Switch every "Open" in the lines below to "Expand" and write the lines out again with nothing else changed. Leave the pictures out.

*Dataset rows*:
= = =

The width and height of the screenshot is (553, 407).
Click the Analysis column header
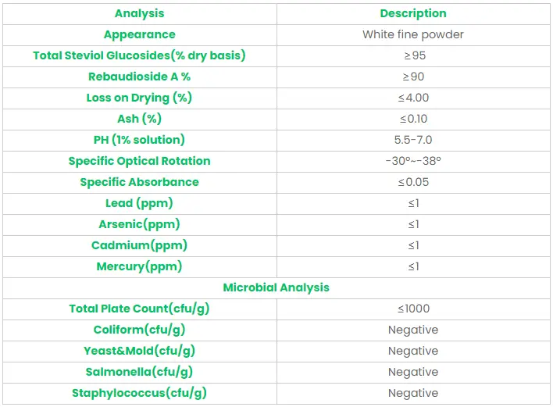click(x=139, y=13)
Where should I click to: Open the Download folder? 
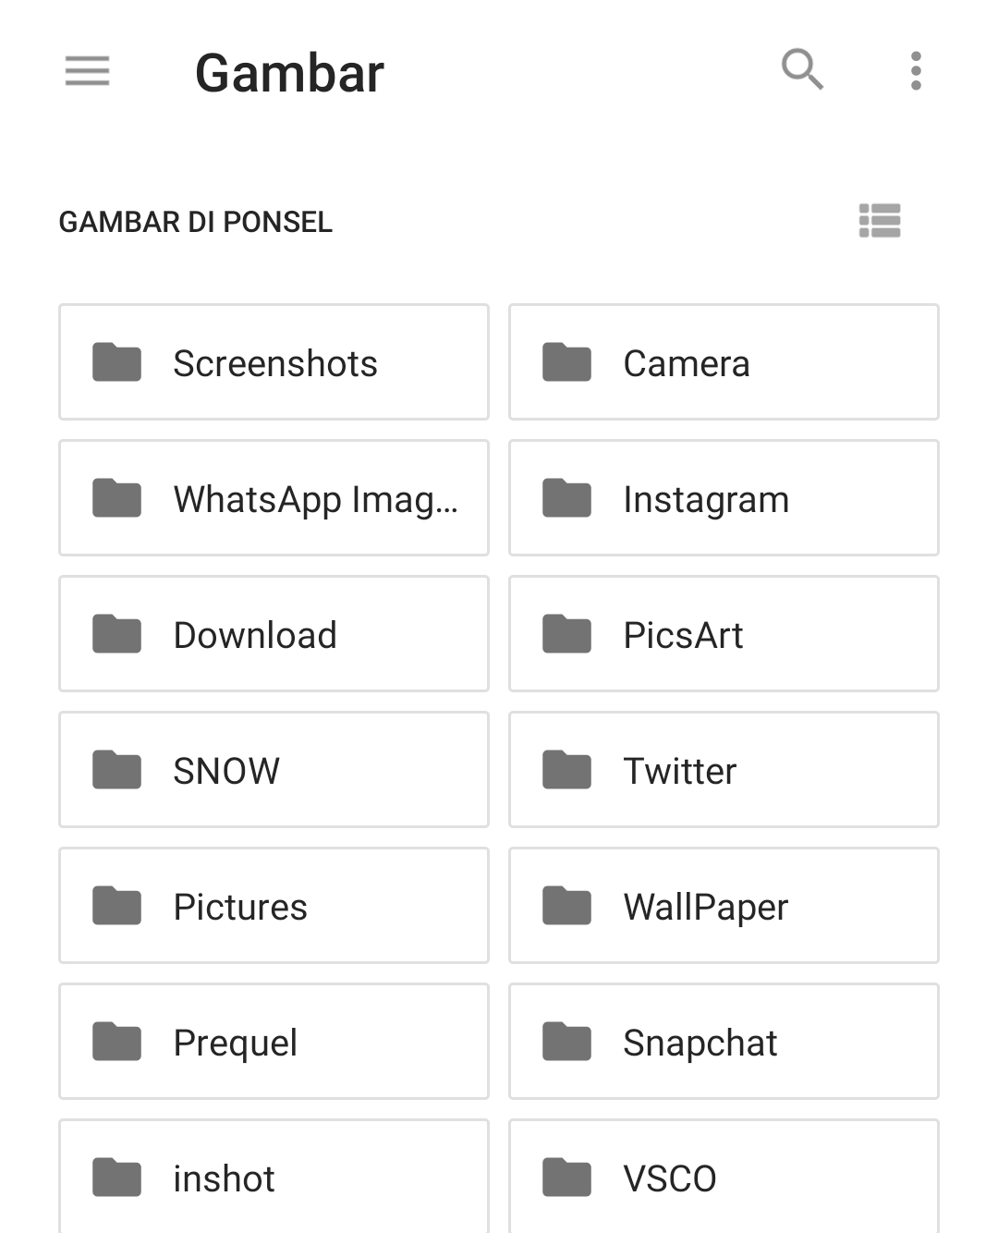[274, 634]
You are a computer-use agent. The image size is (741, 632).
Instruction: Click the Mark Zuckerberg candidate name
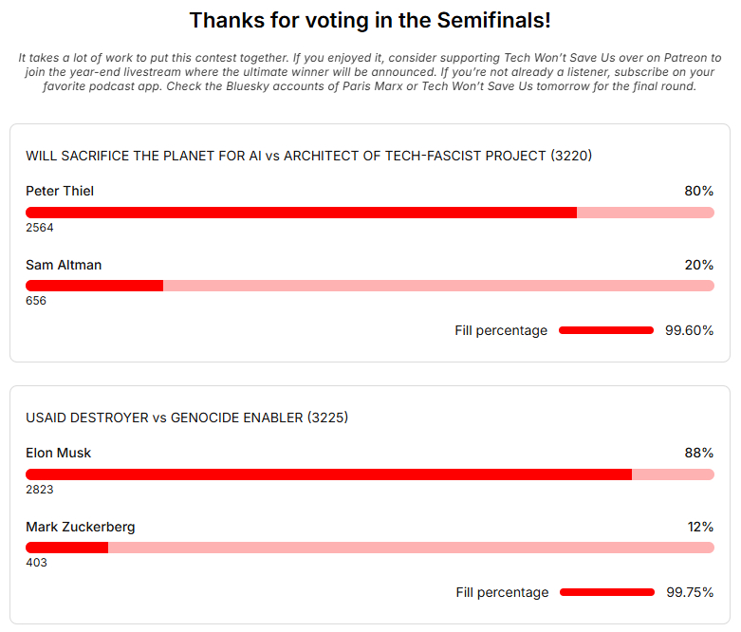point(81,527)
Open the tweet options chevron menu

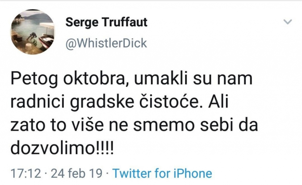click(x=287, y=22)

= = =

*Solved exercise*:
The width and height of the screenshot is (553, 407).
Click the Analysis column header
click(x=139, y=13)
Where should I click to: Expand the Download folder? 
[274, 634]
You are a computer-use agent. The image size is (741, 632).
Instruction: Click the Mark Zuckerberg candidate name
point(81,527)
Expand the tweet options chevron menu

click(x=287, y=22)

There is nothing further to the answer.